Dressed in a suit, Clinton watched with apparent pride as Gore, looking ready-to-work in shirtsleeves, thanked Clinton for ''giving me the chance to serve my country during these years of prosperity and progress by working to help strengthen your hand.''

Clinton took what has often been Gore's role onstage, standing behind his vice president as Gore praised his close friend. As he listened, Clinton wrapped an arm around his wife, Hillary, and Tipper Gore.

''America's done well, but I tell you, you ain't seen nothin' yet!'' the vice president said. ''We will go forward to even better times.''

Clinton kept his speech short, waxing nostalgic only briefly before lavishing praise on Gore. He reminisced about the bus trip they took after the convention in 1992, saying that helping working-class towns like Monroe rebound from the sluggish economy was the reason they ran. ''The people who live here are the kind of people we ran to change the future for,'' Clinton said.

The Gore campaign chose this quaint setting for the handoff because Clinton and Gore had campaigned in a nearby town in 1992, a time when Monroe's economy had been hard hit.

''Every good thing that has come out of our administration in the last eight years, Al Gore was at the heart of,'' Clinton said before clasping hands with his wife and daughter and exiting the stage.

''Why are they letting Clinton go and leaving Al Gore up there?'' complained a young girl, straining to get a picture with her disposable camera.

Gore and his opponent, George W. Bush, are in a dead heat in Michigan, a delegate-rich state won by the Clinton-Gore ticket in 1992 and in 1996.

While Clinton's popularity is high in Michigan, ''the electorate hasn't really warmed up to Al Gore yet,'' said Michael Traugott, a political science and communications professor at the University of Michigan in Ann Arbor.

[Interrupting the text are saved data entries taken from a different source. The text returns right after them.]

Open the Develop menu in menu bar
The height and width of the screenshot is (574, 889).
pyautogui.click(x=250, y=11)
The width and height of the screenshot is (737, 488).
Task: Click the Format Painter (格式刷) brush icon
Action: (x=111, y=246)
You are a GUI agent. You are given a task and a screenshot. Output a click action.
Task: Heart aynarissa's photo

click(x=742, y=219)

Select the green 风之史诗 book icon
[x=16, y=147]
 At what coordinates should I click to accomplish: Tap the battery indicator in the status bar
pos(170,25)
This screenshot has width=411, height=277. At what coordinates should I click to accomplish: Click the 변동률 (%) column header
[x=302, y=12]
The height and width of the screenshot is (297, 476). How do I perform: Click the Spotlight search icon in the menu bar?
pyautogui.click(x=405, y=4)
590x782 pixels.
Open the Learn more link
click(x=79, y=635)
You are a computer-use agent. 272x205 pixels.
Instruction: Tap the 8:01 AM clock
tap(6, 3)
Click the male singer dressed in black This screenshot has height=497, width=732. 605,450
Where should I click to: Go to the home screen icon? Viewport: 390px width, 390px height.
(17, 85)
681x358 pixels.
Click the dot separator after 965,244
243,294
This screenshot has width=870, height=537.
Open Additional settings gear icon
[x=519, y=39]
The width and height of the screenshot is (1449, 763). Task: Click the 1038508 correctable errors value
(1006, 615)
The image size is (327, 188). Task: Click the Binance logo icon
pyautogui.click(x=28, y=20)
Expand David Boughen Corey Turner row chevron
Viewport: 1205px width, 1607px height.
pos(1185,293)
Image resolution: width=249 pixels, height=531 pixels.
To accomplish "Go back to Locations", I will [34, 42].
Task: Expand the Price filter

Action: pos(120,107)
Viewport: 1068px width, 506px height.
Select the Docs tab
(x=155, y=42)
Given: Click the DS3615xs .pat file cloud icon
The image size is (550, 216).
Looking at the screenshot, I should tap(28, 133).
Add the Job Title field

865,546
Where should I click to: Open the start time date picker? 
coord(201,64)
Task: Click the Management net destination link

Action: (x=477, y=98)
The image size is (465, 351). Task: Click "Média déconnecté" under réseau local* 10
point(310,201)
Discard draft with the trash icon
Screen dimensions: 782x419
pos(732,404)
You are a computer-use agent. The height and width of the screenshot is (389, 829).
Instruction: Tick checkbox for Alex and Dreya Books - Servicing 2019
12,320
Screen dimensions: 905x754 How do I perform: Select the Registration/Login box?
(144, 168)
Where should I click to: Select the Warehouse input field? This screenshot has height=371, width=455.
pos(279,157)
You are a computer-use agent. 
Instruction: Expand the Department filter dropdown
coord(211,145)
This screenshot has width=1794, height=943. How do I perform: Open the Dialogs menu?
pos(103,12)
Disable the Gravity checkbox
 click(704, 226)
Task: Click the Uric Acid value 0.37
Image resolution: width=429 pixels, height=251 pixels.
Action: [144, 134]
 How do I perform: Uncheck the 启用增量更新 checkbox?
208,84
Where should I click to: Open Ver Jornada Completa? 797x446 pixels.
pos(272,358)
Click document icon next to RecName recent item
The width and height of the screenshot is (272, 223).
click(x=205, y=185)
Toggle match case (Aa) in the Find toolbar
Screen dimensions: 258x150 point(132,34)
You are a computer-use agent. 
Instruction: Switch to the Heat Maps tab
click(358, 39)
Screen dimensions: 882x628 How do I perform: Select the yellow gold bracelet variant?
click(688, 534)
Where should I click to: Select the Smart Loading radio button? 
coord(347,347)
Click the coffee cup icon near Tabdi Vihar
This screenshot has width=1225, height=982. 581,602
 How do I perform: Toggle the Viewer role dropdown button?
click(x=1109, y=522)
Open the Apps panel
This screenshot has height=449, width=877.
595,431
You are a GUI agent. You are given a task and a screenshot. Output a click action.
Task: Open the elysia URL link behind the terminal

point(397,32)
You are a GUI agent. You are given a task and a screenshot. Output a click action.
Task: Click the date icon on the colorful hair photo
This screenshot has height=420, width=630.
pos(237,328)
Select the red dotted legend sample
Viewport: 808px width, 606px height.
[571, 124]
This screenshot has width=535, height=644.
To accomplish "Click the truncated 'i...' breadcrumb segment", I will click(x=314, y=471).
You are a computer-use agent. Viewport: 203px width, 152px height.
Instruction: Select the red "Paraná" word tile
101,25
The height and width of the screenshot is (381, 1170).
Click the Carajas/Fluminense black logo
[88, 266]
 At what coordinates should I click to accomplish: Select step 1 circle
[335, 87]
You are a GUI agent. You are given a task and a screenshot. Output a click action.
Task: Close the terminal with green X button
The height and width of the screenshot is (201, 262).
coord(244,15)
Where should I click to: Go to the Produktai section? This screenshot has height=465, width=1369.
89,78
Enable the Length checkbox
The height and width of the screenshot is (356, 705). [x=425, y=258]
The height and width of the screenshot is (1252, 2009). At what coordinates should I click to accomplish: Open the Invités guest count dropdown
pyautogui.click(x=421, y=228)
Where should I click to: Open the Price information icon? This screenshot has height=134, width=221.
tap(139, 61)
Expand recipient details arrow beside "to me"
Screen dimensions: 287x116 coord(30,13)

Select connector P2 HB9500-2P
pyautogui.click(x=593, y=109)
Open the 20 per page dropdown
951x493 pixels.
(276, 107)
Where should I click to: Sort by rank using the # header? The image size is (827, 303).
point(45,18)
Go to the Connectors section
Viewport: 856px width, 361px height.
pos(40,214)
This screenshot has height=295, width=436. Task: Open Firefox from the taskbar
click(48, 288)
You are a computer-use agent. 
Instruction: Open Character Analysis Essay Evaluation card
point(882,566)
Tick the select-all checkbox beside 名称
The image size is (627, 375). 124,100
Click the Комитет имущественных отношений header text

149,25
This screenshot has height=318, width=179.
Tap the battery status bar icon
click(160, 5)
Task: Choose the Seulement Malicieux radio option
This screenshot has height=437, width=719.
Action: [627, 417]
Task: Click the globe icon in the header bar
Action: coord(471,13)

Since Republicans hold most statewide-elected offices here, Traugott said, Gore needs help from such oganizations as the United Auto Workers, which endorsed Gore on Friday. The support of the auto workers union is crucial and will probably boost Gore's numbers when the members start working for him, Traugott predicted.

''Someone who has to follow Clinton - it's an especially hard job,'' said Carole Van Brandt, 55, an enthusiastic Gore supporter at yesterday's rally.

But others in the crowd said Gore would strengthen his following as the campaign progresses. ''I truly believe that once people get in the voting booth and have to choose between the son of a president we threw out of office and someone's who's been working there eight years, I have no doubt Al Gore will get elected,'' said Carl Pate, 35.

Clinton and Gore appeared together a day after both Clintons spoke on the opening night of the Democratic National Convention in Los Angeles. The president's 40-minute farewell speech was viewed as an opportunity to transfer some of his magnetism and appeal to Gore and allow the vice president to come into the convention and claim it as his own.

Yesterday, aboard Air Force One, Clinton said Gore and Lieberman had phoned him after his speech and said they liked it.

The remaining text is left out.